Documento sorgente:
Recensione: The Northern Sanctuary
Ve li ricordate I Witherscape? O meglio, vi ricordate il folgorante debutto dei Witherscape uscito nel 2013? The Inheritance fu, ed è ancora, un gran bel disco di melodic death; presentava alcuni difetti, ma talmente tante ottime frecce al proprio arco da rendere il nuovo album del progetto uno dei più attesi di questo 2016. Dietro il moniker si nasconde ovviamente Dan Swanö assieme al compare Ragnar Widerberg; squadra che vince non si cambia, e non cambia praticamente nulla a livello stilistico rispetto a l lavoro precedente. The Northern Sanctuary continua il concept horrorifico basato su un racconto di Paul Kuhr, e continua a offrirci grandissima musica come da tradizione.
Già dalle prime note di Wake Of Infinity si inizia a intravedere come il sound dei Witherscape sia diventato meno ingenuo in favore di un essere più complesso e maturo ma, in totale contrapposizione, di facilissimo ascolto. Il genere suonato? Non è semplice da catalogare, parlare di melodic death è molto riduttivo e generico; vi sono elementi di heavy metal classico, aor, death, prog e chi più ne ha più ne metta. L’unica differenza tra Dan Swanö e il resto del mondo, è che Dan Swanö tutto il minestrone lo fa funzionare in maniera pressoché perfetta. Tastiera invadente alla Lucassen, vocione in growl alternato a un clean che manda a casa (e a scuola) la maggior parte di tentativi presenti in circolazione, un songwriting che riesce anche ad essere imprevedibile con un ponte totalmente inaspettato ed ecco servito un grandissimo brano. In The Eyes Of Idols rimanda alla più compianta delle versioni degli In Flames con un brano di puro Swedish formato da una strofa esaltante e un ritornello che funziona in maniera grandiosa; in questo brano si scorgono perfettamente le due anime del poliedrico artista svedese, che vanno dagli Edge Of Sanity a Moontower fino ai più ariosi Nightingale.

Risultato atteso: Secondo la recensione, su che cosa si basa il concept di The Northern Sanctuary? Le righe sono materiale a sé stante, indipendente dalla recensione.

Righe di dati:
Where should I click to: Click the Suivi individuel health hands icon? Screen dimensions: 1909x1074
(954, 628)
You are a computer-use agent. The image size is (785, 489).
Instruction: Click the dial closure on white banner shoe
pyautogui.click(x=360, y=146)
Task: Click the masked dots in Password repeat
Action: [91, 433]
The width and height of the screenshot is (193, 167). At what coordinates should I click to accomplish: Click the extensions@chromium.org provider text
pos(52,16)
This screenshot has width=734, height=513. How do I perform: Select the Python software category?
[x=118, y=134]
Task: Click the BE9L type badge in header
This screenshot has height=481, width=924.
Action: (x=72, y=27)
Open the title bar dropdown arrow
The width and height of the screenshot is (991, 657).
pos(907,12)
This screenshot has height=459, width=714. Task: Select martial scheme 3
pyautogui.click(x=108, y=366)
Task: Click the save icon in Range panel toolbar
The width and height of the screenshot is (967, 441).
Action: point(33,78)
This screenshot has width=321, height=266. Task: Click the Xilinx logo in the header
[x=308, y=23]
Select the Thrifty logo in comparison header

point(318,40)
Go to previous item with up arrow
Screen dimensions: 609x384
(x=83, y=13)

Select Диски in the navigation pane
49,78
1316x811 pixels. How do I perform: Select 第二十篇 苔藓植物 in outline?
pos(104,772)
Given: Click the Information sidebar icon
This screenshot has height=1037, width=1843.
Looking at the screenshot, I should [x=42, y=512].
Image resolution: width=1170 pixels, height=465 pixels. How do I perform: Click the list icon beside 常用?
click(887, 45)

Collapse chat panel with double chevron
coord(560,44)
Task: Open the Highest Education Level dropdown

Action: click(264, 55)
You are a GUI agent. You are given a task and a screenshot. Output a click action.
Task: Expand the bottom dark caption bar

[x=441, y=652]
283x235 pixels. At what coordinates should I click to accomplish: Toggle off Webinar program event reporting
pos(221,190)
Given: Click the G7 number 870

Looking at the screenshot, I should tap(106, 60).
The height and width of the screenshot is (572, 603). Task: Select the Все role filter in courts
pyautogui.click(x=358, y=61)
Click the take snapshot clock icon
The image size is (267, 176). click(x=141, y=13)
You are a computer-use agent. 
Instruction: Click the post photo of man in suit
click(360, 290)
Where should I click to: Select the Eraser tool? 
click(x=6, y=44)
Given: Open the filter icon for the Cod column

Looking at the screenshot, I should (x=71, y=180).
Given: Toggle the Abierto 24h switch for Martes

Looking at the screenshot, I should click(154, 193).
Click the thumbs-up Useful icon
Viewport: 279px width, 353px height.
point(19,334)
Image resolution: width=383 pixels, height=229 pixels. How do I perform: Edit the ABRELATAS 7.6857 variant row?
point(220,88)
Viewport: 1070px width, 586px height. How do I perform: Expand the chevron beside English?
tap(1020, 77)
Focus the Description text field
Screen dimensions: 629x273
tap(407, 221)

Risposta al compito: Su un racconto di Paul Kuhr.